Third-party plugins gain access to your Twitter information and can scrape all sorts of data from it. Do research on a third-party plugin before you just give it permission to access your account. Has anyone raised a concern about it? Do you really need it?

But Use an Auto-Delete Plugin

Twitter itself doesn't make it easy or simple to manage old tweets. There's no way to delete all of them in one go, nor can you set tweets to expire after a time.

There are however several plugins that you can use to delete tweets in bulk or set tweets over a certain age for automatic deletion.

Why do this? The main reason is to prevent old tweets from coming back to bite you. Sometimes people get in trouble for things they tweeted years before. So it's best to throw out those tweets like yesterday's newspaper.

Audit Your Privacy Settings

Have you checked exactly what you have allowed Twitter to do with your information? Heed over to the privacy settings on your account page. You'll see these options:

Twitter Settings Privacy

It seems like a lot, but it will only take a minute. You can choose to protect your tweets for some extra privacy, although if you want to participate in conversations this might not be worth it.

Certainly, it's a good idea to uncheck anything related to discoverability. You might also want to disable tagging in photos.

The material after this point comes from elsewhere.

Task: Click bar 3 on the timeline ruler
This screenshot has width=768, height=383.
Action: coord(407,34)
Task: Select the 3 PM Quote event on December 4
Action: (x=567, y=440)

The most important one is probably "Personalization and Data". This has to do with the data collected for personalized ads. Disable all of it just to be safe.

Safe as Houses

If you've followed the most important tips above you should be in a good position to step into the wild world of Twitter with little possibility of getting hurt in the process. Of course, you can't have fun without a little risk, but there's a difference between fun and reckless. Striking a balance is the secret to safely navigating the social media landscape.